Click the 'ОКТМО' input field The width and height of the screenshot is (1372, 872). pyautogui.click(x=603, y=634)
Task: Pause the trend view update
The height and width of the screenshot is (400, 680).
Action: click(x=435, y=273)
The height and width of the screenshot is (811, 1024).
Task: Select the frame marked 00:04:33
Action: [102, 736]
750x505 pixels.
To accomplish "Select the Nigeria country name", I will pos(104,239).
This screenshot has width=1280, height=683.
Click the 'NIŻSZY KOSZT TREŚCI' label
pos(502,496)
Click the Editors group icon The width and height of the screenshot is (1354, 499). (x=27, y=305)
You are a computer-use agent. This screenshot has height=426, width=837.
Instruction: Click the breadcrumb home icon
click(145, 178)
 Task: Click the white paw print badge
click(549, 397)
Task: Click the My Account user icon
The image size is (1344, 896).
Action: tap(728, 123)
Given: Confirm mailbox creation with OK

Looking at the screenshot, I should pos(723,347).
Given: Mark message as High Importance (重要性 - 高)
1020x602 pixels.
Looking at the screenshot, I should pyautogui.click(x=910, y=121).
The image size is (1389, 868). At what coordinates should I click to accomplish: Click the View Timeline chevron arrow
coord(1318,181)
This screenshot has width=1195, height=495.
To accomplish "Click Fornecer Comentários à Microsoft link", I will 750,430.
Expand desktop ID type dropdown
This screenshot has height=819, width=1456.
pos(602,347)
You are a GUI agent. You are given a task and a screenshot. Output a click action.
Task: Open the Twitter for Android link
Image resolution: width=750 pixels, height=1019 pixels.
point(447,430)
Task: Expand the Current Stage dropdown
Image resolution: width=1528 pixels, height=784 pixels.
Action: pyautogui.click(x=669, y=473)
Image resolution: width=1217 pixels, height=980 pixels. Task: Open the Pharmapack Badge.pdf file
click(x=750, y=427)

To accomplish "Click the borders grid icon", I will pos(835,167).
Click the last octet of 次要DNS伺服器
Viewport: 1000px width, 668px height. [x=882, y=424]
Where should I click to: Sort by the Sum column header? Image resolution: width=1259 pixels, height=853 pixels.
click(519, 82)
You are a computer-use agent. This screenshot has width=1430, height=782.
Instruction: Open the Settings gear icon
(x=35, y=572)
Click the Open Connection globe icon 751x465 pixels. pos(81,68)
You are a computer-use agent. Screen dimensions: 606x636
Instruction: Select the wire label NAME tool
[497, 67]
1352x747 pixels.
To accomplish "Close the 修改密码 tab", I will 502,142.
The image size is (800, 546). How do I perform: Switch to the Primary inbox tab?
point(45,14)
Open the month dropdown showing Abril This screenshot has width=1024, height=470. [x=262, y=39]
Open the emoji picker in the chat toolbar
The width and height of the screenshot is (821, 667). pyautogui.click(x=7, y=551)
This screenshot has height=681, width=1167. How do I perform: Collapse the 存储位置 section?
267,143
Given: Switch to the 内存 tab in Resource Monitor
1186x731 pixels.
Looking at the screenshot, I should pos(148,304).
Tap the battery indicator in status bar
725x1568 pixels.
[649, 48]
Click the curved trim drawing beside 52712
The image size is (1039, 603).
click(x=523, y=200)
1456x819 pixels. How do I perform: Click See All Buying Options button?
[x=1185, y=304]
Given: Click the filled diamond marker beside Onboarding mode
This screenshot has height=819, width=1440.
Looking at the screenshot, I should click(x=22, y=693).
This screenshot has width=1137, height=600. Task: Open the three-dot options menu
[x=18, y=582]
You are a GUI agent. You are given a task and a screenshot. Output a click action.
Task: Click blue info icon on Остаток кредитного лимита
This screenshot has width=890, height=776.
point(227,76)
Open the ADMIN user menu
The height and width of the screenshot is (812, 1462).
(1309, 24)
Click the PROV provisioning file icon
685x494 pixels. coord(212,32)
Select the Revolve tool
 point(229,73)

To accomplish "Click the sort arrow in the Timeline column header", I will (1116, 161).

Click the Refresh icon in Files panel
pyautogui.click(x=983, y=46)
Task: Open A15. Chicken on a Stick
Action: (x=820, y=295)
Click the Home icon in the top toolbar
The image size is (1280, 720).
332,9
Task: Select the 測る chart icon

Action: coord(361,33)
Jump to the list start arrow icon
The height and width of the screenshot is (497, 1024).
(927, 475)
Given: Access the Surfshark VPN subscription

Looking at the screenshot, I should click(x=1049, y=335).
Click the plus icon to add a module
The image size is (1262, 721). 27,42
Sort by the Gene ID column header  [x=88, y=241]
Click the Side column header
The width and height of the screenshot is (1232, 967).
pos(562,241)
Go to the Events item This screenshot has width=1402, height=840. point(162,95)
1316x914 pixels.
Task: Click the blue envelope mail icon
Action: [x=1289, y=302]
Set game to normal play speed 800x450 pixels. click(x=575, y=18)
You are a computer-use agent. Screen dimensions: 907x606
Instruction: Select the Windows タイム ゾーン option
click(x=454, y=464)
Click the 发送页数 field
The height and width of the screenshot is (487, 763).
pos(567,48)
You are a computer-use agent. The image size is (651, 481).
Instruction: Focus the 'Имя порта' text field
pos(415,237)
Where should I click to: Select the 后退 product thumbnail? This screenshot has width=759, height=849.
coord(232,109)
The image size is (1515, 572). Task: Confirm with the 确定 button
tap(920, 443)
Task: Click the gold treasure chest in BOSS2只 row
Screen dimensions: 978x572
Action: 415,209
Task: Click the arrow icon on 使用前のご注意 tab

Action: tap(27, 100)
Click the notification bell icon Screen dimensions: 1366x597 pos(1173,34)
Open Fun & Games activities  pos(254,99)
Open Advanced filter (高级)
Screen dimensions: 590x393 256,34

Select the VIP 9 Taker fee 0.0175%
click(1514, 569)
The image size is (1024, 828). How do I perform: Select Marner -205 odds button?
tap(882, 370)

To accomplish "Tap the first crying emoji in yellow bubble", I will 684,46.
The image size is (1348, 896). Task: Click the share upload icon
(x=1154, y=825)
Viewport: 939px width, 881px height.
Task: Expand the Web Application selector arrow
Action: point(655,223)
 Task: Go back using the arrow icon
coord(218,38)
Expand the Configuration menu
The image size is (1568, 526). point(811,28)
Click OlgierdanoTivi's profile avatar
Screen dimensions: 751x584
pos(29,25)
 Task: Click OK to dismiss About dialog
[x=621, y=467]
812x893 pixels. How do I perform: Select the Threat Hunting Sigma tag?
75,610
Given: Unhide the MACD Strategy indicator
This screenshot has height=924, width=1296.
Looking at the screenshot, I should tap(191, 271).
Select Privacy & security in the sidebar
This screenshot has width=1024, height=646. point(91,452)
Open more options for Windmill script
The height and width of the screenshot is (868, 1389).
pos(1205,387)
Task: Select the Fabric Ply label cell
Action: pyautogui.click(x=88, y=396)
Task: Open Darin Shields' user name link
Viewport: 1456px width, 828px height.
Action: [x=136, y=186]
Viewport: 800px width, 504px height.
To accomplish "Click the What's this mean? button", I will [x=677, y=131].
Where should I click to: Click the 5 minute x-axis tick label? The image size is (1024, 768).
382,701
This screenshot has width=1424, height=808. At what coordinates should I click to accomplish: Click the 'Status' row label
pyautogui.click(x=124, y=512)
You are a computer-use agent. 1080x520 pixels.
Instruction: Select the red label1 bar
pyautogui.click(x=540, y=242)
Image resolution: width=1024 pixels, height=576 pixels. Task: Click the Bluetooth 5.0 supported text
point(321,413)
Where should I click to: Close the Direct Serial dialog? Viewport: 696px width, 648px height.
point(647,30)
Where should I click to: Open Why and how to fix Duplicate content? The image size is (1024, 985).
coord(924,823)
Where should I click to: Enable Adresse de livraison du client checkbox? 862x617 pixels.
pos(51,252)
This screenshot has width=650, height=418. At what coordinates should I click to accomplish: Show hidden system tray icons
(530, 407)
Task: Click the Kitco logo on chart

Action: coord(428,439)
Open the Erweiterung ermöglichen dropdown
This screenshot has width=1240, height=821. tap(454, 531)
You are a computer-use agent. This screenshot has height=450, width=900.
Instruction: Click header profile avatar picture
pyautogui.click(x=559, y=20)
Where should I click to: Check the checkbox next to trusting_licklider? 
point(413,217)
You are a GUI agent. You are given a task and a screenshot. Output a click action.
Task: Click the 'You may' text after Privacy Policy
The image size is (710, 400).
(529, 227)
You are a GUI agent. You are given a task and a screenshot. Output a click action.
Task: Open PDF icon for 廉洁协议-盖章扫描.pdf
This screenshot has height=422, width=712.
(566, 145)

* ACTIVITY
The lines sought are those in the data above that include the string "will"; copy each one.

* RESPONSE TO THIS TASK
To accomplish "Select the Nigeria country name", I will pos(104,239).
To accomplish "Click Fornecer Comentários à Microsoft link", I will 750,430.
To accomplish "Click the borders grid icon", I will pos(835,167).
To accomplish "Close the 修改密码 tab", I will 502,142.
To accomplish "Click the sort arrow in the Timeline column header", I will (1116, 161).
To accomplish "Tap the first crying emoji in yellow bubble", I will 684,46.
To accomplish "Click the What's this mean? button", I will [x=677, y=131].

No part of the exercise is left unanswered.